## Activity
Reproduce, without any change, the span of lines from the opening of the records below to the line containing "The height and width of the screenshot is (715, 1568).", inclusive.

## Excerpted records
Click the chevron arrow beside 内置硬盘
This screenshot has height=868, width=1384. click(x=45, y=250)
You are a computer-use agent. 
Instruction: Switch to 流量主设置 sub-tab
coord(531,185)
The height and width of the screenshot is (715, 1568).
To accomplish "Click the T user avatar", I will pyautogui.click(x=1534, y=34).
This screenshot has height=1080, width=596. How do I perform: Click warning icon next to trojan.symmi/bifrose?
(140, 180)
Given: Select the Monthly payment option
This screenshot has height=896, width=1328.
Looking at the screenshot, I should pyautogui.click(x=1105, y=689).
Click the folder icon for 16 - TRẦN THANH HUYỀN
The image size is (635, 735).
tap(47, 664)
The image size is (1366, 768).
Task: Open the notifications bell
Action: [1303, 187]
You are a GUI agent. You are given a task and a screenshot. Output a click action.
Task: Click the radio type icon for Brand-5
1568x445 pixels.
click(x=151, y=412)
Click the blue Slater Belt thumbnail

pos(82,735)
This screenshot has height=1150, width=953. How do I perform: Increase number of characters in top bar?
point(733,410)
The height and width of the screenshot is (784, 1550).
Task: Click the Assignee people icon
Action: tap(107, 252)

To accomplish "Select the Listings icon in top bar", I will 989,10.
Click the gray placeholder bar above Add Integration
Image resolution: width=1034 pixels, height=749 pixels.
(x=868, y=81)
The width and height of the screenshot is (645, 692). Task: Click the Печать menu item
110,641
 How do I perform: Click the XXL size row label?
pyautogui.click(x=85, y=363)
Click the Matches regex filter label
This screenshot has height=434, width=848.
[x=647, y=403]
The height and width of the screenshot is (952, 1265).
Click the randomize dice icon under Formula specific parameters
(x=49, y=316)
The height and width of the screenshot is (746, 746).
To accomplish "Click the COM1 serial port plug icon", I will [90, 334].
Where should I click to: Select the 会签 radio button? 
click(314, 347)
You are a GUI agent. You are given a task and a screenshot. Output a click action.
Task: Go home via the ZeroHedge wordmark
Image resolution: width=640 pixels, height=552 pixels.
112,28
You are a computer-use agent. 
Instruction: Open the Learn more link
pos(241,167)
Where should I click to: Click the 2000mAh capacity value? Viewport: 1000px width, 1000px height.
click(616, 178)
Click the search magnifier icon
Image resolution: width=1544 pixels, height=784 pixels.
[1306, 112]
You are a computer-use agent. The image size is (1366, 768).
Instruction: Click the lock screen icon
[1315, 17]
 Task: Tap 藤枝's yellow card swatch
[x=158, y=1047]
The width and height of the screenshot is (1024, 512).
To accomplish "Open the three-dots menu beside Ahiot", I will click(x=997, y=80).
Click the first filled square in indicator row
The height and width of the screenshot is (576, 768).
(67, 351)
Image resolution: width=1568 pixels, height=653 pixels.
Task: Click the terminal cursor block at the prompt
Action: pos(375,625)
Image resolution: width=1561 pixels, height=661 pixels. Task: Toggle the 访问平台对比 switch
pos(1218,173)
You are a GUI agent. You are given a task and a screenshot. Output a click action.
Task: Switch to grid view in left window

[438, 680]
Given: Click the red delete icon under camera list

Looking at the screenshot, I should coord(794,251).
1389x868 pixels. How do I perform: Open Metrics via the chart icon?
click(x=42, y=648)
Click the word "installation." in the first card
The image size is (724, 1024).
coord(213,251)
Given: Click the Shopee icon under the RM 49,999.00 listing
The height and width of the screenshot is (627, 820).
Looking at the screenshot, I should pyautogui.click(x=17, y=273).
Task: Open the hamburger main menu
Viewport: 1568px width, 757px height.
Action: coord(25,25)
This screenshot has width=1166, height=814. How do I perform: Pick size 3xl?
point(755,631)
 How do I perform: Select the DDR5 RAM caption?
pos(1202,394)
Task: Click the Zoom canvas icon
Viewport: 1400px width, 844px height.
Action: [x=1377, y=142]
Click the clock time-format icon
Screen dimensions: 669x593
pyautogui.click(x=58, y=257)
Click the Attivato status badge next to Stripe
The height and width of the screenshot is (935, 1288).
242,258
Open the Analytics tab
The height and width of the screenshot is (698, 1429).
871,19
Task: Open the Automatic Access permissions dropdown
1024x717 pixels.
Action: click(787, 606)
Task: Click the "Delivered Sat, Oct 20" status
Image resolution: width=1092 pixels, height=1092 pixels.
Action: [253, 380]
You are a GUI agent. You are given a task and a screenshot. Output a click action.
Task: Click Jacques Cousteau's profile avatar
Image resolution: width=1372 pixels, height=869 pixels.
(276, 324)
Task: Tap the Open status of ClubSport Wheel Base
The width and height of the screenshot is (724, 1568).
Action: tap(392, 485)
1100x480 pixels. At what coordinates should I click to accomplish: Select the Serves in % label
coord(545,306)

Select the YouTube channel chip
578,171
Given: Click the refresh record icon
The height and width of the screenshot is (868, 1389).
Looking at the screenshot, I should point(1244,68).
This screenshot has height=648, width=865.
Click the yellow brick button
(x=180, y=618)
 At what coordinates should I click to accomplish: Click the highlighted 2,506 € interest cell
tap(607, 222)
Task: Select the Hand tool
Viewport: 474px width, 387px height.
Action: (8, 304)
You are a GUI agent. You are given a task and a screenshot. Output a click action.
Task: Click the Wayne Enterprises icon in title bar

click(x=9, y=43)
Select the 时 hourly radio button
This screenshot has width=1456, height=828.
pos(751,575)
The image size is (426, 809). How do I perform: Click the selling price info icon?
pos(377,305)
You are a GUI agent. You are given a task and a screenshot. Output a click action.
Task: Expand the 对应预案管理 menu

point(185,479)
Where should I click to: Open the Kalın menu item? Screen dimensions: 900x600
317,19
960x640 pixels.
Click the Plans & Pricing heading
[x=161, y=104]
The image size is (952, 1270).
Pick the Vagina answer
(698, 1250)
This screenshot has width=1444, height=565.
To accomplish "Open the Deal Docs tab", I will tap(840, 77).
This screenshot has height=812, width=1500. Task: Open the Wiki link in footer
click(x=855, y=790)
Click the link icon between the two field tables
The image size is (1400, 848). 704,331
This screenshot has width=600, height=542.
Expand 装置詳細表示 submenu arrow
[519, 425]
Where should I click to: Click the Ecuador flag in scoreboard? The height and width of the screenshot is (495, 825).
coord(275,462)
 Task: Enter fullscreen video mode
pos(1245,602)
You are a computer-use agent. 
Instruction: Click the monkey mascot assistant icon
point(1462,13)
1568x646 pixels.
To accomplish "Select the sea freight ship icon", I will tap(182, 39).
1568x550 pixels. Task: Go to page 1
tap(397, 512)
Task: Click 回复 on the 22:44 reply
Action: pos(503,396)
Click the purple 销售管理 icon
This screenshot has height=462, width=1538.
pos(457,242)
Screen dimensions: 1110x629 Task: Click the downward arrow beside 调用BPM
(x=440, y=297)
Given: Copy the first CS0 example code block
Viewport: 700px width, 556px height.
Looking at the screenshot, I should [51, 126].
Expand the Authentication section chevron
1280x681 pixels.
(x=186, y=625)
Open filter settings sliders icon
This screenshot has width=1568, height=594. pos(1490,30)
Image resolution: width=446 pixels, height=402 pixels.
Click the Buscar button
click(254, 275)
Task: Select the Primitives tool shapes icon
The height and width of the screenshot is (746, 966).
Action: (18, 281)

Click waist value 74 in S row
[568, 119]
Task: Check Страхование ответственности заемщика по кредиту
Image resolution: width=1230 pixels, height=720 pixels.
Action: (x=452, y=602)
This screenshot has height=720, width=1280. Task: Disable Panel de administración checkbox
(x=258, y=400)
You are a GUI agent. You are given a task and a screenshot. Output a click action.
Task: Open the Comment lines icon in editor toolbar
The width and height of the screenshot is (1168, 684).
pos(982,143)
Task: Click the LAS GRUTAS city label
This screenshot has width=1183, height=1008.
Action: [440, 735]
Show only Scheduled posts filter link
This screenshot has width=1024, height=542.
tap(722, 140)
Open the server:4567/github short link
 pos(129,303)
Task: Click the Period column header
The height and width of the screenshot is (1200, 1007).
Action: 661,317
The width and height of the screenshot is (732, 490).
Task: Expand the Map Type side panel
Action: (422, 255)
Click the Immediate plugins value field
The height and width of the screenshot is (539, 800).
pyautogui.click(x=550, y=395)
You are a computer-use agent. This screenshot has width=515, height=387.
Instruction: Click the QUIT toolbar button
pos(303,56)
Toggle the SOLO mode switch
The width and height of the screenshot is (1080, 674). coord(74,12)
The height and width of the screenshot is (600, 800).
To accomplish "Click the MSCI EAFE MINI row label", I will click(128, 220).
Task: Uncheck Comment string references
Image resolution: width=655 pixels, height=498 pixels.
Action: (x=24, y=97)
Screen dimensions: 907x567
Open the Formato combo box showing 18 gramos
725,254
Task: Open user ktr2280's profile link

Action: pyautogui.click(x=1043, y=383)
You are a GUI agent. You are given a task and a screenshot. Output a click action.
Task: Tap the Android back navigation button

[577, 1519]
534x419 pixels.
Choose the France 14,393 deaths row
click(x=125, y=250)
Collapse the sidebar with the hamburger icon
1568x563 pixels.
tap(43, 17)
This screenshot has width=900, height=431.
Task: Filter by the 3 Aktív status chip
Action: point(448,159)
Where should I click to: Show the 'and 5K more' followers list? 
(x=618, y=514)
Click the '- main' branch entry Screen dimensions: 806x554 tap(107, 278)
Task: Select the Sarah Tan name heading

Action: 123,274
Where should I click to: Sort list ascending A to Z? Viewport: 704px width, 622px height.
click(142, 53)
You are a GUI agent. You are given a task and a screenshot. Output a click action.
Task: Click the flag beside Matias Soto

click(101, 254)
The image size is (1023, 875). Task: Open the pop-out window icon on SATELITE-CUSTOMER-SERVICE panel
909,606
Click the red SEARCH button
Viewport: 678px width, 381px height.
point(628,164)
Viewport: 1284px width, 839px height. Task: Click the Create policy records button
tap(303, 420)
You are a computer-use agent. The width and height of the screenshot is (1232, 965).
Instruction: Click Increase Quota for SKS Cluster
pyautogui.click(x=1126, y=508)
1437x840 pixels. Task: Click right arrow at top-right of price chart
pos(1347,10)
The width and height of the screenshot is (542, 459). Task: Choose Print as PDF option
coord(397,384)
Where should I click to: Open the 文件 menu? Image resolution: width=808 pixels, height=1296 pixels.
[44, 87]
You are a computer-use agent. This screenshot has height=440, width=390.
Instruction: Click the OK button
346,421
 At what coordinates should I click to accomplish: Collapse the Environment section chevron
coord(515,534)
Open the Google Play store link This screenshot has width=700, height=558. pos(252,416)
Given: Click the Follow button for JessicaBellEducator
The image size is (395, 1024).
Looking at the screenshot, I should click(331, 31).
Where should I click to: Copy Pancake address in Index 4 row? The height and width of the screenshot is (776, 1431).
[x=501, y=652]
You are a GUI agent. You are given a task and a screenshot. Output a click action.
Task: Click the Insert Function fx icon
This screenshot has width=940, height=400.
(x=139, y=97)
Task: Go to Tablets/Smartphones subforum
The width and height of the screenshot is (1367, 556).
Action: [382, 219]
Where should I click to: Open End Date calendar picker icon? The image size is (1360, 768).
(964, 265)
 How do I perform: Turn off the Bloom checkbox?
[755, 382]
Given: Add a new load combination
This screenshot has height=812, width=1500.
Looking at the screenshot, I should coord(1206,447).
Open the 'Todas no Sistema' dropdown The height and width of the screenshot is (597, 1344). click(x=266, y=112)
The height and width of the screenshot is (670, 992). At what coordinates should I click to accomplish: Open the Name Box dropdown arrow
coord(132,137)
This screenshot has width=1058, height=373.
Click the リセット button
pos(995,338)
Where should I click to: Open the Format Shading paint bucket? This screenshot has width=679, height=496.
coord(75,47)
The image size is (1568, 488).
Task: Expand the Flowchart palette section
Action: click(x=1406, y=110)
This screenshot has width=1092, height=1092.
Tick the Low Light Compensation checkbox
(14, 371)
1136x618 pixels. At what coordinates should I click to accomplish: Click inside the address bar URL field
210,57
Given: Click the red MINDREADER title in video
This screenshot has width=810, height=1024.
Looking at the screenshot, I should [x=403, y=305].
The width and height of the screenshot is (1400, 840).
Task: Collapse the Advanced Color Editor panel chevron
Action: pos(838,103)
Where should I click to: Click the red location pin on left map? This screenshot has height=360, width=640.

## Reply
Click the chevron arrow beside 内置硬盘
This screenshot has height=868, width=1384. click(x=45, y=250)
You are a computer-use agent. 
Instruction: Switch to 流量主设置 sub-tab
coord(531,185)
The height and width of the screenshot is (715, 1568).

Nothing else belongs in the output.